Source:
━━━━━━━━━━━━━━━━━━━━
I've been thinking the following: $8|4n^2$ for some $n$ and $8|4n$ for some $n$, which would imply that there are $q_1,q_2\in \mathbb{Z}$ such that $4n^2=8q_1$ and $4n=8q_2$, the only solution for $q_1$ would be $0$, but there are plenty of non-zero solutions to $q_2$. Here's one of my problems:
- One of them has only $0$ as a solution and the other various solutions. I'm not sure if there is a solution for $4n^2+4n=8q_3$.
Which I guess that would help me in my final quest, knowing if $\frac{4n^2+4n+1}{8}$ has integer solutions such that $\frac{4n^2+4n+1}{8}$ is also an integer.
Another fairly naïve heuristic I used was the following:
- Looking at $\frac{4n^2+4n+1}{8}$ we see that $4n^2$ is even, $4n$ is even and $8$ is even. So independently of the $n$ chosen, $4n^2+4n+1$ is going to be odd because of the sum with $1$. And taking $8q$ for $q\in \mathbb{N}$, it's always going to be even, so I'd have to have $4n^2+4n+1=8q$ and I've just argued that one side is always odd and the other is always even. I guess this means that the answer to my question is negative.
I am still not sure if this guarantees what I'm looking for.
Hint: $4n^2+4n+1$ is always odd.
━━━━━━━━━━━━━━━━━━━━
To-do list:
1 – Can you repeat the passage of the post starting with "I've been thinking" and going on through "also an integer.", word for word?
2 – Which expressions does the post call even?
The listing that comes next is separate material, unrelated to the post.

Data excerpt:
━━━━━━━━━━━━━━━━━━━━
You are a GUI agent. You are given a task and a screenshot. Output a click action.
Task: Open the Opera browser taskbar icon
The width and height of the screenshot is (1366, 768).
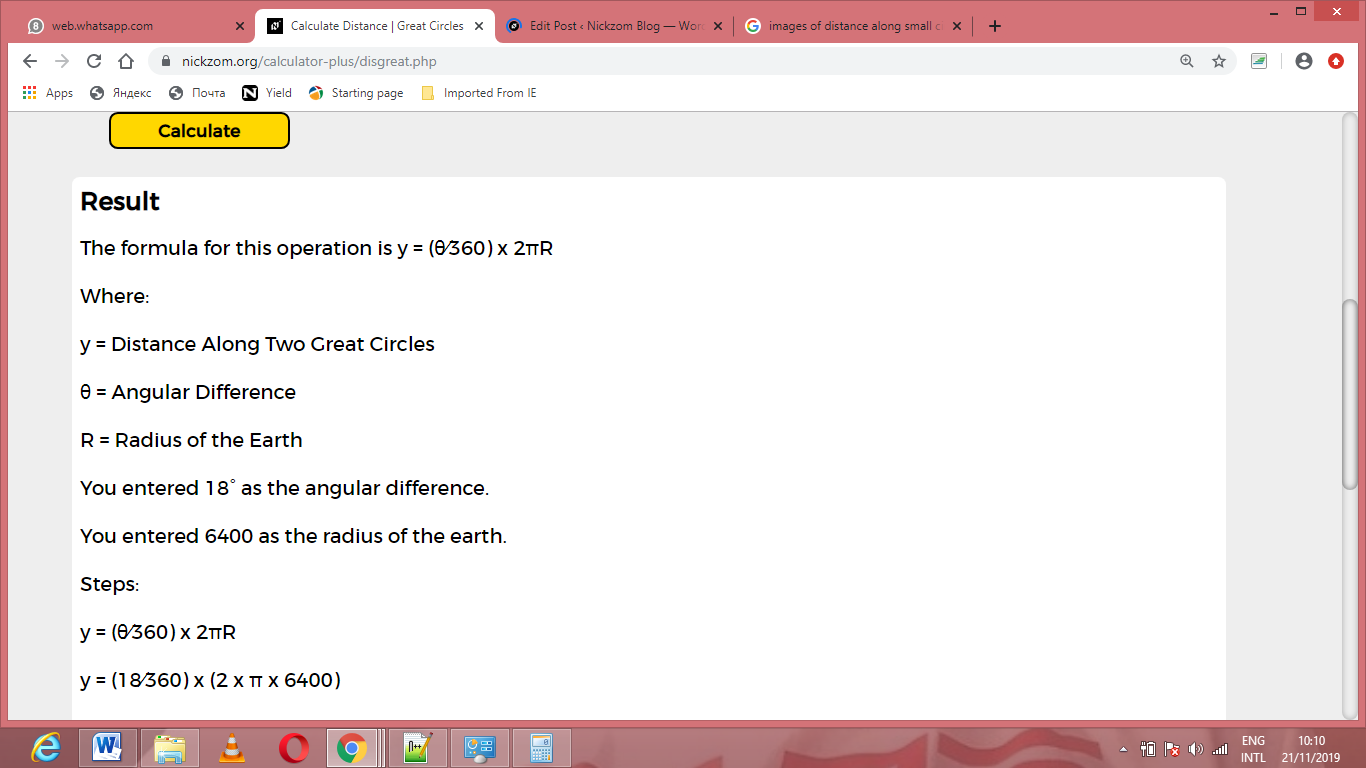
━━━━━━━━━━━━━━━━━━━━
Replies:
1 –
I've been thinking the following: $8|4n^2$ for some $n$ and $8|4n$ for some $n$, which would imply that there are $q_1,q_2\in \mathbb{Z}$ such that $4n^2=8q_1$ and $4n=8q_2$, the only solution for $q_1$ would be $0$, but there are plenty of non-zero solutions to $q_2$. Here's one of my problems:
- One of them has only $0$ as a solution and the other various solutions. I'm not sure if there is a solution for $4n^2+4n=8q_3$.
Which I guess that would help me in my final quest, knowing if $\frac{4n^2+4n+1}{8}$ has integer solutions such that $\frac{4n^2+4n+1}{8}$ is also an integer.

2 – 4n^2, 4n, 8, 8q